Day 2: Answered Prayers

Hardball did not follow me away from Justus Creek. I returned his food bag that was undisturbed along with mine. This was not the only answered prayer. The muscles in my legs were healed, only joint pain remained from lying down for the night.

I planned on taking a light day, and find a camp before Blood Mountain. That would be Lance Creek according to Awol only 10 miles away.

Gooch Mountain Shelter, yesterday’s planed destination was only 1.5 miles away. I arrived there in about 45min.

A group of four was leaving as I rounded a corner. I would later on meet them at the end of the day. As I passed the shelter another lone hiker left the shelter he was walking at my pace, and we leap frogged throughout the morning. Until I took lunch at Woody Gap.

He didn’t have a trail name but whore a White Socks hat. His pack was an external frame and was large. He told me he had 50 pounds in it and that he wanted to shed off most of that weight.

I didn’t think I would see again after this day, but he would prove me wrong.

At Woody Gap I ate with two older men. One had hiked the AT two years ago and was supporting his friend through GA, who was the other man. I learned about the bear situation from this man who said, “After the first 200 miles nobody hangs a bear bag.”

After Woody Gap, the Trail became more scenic, with rock ledge views. I stopped the climb up Big Cedar Mountain at Preaching Rock and talked with two girls who just finished a semester of college. They were curious to know what thru-hiking was like and I told them, “Don’t know this is only my second day.”

“I think it would be great.” One of them said.

“So far it’s good, but it’s no picnic I about screwed myself yesterday hiking without Electrolytes.”

“Yeah, we’ve been really getting into hiking this last semester of college maybe when we’re out we can try thr-hiking.” One of them said to her friend.

“Yeah that’s kinda my situation, being done with school this seemed to be a good transition.” (Lies of course).

“Do you think it would be dangerous us hiking the trail?” the other asked.

I wanted to tell her it was safer than a college campus but I didn’t know that yet. So I safely replied, “I don’t know it’s only my second day.”

I said good bye, and finished the climb to the summit. There was another view and I noticed storm clouds were forming into over cast.

The hike down Big Cedar was smooth and I made good time and reached Lance Creek camp before 3. This surprised me. For I started to unpack and set camp but quickly repacked and decided to shoot for Bull Gap or just camp after Neel Gap. This would put me over Blood Mt where I was not supposed to camp since I didn’t have a bear canister.

**Exercises**
a: In the trail journal, what did the man at Woody Gap who had hiked the AT say about bear bags?
b: Carry the trail journal forward, picking up right after its final sentence about Blood Mountain.
The entries that come next are separate material, unrelated to the trail journal.

**Entries provided**
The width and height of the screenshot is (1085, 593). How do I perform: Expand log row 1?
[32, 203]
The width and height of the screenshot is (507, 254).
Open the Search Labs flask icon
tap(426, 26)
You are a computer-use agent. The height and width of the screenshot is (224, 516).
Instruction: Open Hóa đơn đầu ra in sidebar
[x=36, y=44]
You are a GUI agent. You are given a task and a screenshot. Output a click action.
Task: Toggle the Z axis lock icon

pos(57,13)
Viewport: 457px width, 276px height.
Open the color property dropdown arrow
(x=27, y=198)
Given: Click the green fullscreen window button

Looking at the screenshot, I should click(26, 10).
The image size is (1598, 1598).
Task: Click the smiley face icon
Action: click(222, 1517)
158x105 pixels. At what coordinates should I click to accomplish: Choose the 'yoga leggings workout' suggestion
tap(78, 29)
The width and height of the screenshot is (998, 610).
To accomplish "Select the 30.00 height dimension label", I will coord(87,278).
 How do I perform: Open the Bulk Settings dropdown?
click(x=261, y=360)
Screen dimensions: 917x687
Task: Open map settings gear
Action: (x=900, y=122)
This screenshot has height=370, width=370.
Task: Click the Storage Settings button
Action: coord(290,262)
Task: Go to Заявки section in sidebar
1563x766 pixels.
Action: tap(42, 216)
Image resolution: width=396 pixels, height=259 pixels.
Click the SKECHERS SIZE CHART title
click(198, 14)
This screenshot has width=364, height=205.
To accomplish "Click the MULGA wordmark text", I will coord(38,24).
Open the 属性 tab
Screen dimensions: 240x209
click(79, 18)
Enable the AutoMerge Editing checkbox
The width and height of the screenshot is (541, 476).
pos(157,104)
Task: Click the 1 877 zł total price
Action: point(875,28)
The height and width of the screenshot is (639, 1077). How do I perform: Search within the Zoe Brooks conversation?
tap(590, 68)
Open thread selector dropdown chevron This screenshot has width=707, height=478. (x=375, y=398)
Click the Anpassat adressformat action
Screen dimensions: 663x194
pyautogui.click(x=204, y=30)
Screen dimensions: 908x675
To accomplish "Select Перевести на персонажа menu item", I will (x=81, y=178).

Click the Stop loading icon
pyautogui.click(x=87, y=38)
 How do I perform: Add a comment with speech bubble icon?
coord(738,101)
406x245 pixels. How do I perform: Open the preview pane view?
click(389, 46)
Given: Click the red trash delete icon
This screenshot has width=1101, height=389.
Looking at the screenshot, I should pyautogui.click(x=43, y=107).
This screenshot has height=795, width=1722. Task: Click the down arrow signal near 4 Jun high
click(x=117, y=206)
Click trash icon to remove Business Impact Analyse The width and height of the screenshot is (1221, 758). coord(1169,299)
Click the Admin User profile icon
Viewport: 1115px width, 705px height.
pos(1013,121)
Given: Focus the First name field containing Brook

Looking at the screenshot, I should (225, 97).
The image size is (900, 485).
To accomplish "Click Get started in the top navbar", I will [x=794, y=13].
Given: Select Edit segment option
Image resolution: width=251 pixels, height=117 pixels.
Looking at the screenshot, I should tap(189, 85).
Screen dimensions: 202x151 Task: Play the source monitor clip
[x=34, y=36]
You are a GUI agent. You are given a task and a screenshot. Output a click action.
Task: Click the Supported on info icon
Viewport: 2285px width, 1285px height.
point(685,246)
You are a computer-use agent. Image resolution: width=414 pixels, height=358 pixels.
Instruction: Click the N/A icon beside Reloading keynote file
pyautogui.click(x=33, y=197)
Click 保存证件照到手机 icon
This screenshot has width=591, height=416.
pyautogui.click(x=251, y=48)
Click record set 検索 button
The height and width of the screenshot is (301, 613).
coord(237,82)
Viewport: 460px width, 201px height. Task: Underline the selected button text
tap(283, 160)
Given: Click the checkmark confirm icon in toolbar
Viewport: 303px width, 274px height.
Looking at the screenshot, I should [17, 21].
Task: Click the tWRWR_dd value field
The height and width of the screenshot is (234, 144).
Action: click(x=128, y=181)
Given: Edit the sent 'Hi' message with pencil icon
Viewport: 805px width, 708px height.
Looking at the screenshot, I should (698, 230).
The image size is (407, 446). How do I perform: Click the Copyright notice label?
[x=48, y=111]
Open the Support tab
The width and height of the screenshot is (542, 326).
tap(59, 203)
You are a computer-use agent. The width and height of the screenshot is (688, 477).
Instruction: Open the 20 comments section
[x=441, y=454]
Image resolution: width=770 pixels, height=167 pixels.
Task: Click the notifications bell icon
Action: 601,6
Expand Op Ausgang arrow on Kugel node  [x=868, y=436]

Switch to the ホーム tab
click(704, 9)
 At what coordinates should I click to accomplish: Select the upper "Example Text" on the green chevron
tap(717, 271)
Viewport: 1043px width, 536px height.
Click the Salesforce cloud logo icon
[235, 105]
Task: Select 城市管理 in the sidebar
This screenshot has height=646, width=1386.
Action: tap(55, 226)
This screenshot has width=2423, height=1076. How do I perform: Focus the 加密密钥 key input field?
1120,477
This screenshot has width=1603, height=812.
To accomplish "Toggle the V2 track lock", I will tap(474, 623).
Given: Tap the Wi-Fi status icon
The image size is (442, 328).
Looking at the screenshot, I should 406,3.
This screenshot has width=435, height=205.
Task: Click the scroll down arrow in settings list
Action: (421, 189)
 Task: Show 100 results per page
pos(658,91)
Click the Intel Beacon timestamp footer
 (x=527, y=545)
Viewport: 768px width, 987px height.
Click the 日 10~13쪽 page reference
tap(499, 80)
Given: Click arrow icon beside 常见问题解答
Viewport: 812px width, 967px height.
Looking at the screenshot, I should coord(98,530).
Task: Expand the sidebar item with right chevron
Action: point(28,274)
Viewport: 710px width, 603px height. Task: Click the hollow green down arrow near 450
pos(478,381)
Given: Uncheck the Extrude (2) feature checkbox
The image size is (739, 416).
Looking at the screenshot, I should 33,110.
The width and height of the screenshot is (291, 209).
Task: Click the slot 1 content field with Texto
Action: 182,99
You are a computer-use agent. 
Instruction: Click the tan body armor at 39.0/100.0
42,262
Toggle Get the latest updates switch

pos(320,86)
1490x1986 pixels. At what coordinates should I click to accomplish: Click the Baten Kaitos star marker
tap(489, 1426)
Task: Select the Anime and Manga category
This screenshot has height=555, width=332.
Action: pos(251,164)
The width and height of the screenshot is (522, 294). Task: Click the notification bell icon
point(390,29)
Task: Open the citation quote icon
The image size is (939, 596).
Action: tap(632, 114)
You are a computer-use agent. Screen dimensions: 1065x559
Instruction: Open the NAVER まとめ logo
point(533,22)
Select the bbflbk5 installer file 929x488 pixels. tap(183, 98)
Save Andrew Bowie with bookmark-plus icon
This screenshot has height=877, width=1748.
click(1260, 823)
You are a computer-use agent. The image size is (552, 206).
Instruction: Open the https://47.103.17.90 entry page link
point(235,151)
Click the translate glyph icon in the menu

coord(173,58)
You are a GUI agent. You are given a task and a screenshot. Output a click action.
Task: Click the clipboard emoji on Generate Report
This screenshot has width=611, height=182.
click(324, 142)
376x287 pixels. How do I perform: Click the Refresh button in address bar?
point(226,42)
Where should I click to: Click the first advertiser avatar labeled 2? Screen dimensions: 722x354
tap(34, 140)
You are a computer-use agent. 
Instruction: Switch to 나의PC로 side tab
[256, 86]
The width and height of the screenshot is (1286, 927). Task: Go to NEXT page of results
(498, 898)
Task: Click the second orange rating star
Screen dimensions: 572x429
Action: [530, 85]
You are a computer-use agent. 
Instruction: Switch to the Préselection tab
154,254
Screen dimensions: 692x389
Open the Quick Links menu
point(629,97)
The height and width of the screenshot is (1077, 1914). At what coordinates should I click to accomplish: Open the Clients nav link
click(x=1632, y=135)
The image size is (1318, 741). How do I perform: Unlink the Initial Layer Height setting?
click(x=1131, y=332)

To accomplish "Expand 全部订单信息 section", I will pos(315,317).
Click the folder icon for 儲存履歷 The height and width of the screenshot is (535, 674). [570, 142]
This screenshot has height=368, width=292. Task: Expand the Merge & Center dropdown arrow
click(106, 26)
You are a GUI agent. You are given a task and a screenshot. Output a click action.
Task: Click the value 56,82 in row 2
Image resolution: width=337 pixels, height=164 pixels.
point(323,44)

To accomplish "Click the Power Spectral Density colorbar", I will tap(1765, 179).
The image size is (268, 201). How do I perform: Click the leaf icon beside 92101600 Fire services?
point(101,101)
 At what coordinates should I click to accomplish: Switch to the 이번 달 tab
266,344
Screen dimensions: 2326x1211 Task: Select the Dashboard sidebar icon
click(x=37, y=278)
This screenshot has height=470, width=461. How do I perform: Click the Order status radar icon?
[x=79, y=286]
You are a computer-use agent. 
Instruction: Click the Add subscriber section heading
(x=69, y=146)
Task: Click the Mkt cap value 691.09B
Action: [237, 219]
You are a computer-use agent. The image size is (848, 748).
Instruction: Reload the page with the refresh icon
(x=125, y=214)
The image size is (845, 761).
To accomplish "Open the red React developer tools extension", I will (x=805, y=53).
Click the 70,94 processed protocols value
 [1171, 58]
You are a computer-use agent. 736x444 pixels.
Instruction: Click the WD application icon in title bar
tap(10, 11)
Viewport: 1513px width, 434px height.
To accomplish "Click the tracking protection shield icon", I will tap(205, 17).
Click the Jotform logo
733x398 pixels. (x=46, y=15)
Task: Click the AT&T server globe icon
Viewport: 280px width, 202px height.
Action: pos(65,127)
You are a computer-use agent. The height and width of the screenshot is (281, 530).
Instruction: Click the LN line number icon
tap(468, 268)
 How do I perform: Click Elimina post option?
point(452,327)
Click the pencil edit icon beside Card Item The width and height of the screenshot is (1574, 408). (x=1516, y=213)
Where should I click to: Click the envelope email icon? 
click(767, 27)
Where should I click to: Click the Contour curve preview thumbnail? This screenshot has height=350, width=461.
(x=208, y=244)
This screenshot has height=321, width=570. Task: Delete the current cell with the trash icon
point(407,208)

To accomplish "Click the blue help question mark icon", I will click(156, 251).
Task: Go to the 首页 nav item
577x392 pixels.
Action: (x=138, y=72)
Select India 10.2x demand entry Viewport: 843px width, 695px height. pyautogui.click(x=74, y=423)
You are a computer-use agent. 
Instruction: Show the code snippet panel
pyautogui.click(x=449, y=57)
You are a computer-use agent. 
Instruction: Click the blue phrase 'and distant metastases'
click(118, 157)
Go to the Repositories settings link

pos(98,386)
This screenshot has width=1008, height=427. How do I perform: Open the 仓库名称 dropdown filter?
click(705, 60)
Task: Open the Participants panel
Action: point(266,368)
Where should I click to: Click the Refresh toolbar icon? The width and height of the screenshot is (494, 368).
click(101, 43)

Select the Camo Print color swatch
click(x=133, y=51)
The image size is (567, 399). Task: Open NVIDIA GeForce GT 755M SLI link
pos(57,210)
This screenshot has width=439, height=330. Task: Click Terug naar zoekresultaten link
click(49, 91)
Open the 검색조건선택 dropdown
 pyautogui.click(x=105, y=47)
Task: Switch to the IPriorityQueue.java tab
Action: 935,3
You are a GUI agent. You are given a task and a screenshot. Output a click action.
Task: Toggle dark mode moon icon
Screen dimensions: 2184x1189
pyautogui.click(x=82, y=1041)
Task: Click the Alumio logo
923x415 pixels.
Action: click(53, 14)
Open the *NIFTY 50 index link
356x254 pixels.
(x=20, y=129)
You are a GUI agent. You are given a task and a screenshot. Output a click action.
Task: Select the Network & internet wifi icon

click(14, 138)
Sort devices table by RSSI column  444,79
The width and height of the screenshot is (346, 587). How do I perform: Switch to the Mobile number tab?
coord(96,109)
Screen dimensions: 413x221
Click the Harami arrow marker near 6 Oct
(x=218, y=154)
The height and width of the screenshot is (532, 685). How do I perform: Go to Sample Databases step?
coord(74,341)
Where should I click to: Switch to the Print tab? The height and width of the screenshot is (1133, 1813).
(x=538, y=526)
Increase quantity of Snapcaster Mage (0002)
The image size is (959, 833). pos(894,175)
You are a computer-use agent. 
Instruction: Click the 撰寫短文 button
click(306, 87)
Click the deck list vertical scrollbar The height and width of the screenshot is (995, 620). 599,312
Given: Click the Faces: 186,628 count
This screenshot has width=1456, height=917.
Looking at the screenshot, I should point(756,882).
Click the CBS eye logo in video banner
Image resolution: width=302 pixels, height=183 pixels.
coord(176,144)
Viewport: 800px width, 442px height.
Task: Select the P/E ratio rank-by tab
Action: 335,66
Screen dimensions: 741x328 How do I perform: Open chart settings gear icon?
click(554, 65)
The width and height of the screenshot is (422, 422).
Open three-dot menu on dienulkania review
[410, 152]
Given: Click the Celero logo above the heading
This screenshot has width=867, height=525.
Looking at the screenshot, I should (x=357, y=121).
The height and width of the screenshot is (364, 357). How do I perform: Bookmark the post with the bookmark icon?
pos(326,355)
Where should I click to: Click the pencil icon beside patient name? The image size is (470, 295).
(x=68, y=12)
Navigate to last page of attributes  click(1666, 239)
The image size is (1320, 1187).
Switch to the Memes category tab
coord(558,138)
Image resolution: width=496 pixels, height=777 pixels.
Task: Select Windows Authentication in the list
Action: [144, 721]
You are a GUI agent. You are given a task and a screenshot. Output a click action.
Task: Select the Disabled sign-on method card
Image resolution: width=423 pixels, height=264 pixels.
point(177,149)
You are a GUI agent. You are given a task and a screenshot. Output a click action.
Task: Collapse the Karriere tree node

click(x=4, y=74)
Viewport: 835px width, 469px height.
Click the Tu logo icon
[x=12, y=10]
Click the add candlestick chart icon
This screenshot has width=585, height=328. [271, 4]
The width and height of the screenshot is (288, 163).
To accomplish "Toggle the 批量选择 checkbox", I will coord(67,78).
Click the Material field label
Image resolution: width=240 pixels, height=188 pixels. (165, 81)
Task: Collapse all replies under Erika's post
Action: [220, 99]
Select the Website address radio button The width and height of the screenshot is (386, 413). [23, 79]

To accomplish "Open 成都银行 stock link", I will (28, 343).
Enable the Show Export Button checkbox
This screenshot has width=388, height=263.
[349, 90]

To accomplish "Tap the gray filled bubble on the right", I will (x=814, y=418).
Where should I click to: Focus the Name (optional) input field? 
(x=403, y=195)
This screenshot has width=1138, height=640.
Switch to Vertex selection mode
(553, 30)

**Answers to each task**
a: He said that after the first 200 miles nobody hangs a bear bag.

b:
Since the morning my legs had loosened up and I was moving relatively pain free and I surprised myself again when I made the climb up to Woods Hole Shelter before 4, which meet only 1 more mile till I reached the summit of Blood Mt.

The climb up Blood was a little rocky and the trees were not as full as the others. It almost resembled hiking in the Rockies just before passing the tree line. There were many campsites just off the trail that were not mentioned in the Awol, and I noticed all were doing bear hangs instead of canisters. Cloud cover increased as I climbed and with the new perspective, that nobody was following the rules on food storage I began to consider staying at the Blood Mt shelter.

At the shelter I expected there to be many hikers, and not just thru-hikers but day hikers also. However at first sight of the shelter, the only occupant I saw was a giant black and brown dog, staring intensely at me with ears pointing forward. Its owner a stocky middle aged man came out of the Stone shelter caring his cook ware. It was all heavy luxury camping cook ware and I hoped he was not a thru-hiker.

“Wow, look at that pack I’m guessing you’re a thru-hiker?”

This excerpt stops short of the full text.